Lkeller said:Well, excuse me, Ted L. You did indeed say "film." Nevertheless, my comment about KEMO being a mess would be as valid in reference to a reel of film, as to a videotape.
Hi, LK... I should have added a grin or something after my reference to film.
As you say, archives not necessarily being well kept would have been a problem for reels of film, reels of videotape (whatever format) or slides... that were often used for graphics and lower-third supers... the "Fred Smith, KBAD News" at the bottom of the screen.
Lkeller said:I never worked in the TV industry, but I'm under the impression that film and tape were BOTH used widely in TV news earlier than 1975, when Jerry Brown became Governor. Anchorman George Putnam, famous in LA in the 50s in 60s for being a pompous ass (the Ted Baxter character on Mary Tyler Moore was modeled after Putnam)was also famous for his catch-phrases, of which he had many ("that's the up to the minute news, up to the minutes, that's all the news.") He opened the show with the catch phrase "Details on this and all the news, live, on film, and video-tape..." Putnam had left TV news by 1971 or 72.

» **Dataset rows**

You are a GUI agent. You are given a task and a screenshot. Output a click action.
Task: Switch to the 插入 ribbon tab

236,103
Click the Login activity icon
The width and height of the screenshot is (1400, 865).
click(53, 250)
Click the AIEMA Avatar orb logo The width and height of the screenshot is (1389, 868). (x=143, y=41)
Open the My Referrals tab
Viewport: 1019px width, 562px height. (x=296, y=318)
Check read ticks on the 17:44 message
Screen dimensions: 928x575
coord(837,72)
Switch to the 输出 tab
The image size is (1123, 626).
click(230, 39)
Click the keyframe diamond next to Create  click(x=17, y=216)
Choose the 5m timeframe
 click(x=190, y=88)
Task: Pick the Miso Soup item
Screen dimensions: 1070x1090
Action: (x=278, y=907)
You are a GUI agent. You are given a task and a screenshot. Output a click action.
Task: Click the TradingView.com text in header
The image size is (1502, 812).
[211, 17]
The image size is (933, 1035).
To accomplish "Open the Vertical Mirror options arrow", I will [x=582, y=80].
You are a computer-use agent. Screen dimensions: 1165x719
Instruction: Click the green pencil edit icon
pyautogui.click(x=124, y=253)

» **Description of the task**
According to the forum discussion about TV news film and videotape, what evidence does Lkeller offer for the impression that both film and tape were widely used in TV news before 1975? Answer in one to three sentences.

» **Exercise output**
Lkeller points to anchorman George Putnam, who opened his show with the catch phrase "Details on this and all the news, live, on film, and video-tape..." Because Putnam had left TV news by 1971 or 72, that phrase shows both film and tape were in use before 1975.